[About this task] Copy out exactly the lines from the start of the data to the line containing "Given: Close the Person.java editor tab". Include both.

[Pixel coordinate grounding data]
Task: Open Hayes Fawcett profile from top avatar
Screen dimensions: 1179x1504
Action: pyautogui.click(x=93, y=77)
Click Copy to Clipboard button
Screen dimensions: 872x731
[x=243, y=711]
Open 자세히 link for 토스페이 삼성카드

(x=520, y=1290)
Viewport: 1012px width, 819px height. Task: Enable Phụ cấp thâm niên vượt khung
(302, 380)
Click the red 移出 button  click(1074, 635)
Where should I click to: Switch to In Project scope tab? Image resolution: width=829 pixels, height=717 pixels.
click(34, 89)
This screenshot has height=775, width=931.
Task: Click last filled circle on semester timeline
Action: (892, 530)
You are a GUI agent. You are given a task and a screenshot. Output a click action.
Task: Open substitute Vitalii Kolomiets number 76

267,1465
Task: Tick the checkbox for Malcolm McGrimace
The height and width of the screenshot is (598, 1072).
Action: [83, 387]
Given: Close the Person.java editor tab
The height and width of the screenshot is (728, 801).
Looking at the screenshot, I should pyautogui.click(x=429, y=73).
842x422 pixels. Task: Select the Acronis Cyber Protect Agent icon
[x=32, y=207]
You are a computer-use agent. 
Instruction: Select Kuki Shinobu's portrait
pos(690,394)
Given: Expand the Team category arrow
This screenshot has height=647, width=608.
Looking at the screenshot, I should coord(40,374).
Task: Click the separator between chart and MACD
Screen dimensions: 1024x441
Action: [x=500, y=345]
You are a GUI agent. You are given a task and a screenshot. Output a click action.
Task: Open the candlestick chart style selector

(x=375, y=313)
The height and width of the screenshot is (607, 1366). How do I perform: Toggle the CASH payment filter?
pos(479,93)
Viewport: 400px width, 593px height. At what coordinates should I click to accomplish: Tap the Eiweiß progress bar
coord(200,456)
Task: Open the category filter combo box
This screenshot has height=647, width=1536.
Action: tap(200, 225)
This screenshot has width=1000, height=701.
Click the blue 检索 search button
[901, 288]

[Result]
Task: Open Hayes Fawcett profile from top avatar
Screen dimensions: 1179x1504
Action: pyautogui.click(x=93, y=77)
Click Copy to Clipboard button
Screen dimensions: 872x731
[x=243, y=711]
Open 자세히 link for 토스페이 삼성카드

(x=520, y=1290)
Viewport: 1012px width, 819px height. Task: Enable Phụ cấp thâm niên vượt khung
(302, 380)
Click the red 移出 button  click(1074, 635)
Where should I click to: Switch to In Project scope tab? Image resolution: width=829 pixels, height=717 pixels.
click(34, 89)
This screenshot has height=775, width=931.
Task: Click last filled circle on semester timeline
Action: (892, 530)
You are a GUI agent. You are given a task and a screenshot. Output a click action.
Task: Open substitute Vitalii Kolomiets number 76

267,1465
Task: Tick the checkbox for Malcolm McGrimace
The height and width of the screenshot is (598, 1072).
Action: [83, 387]
Given: Close the Person.java editor tab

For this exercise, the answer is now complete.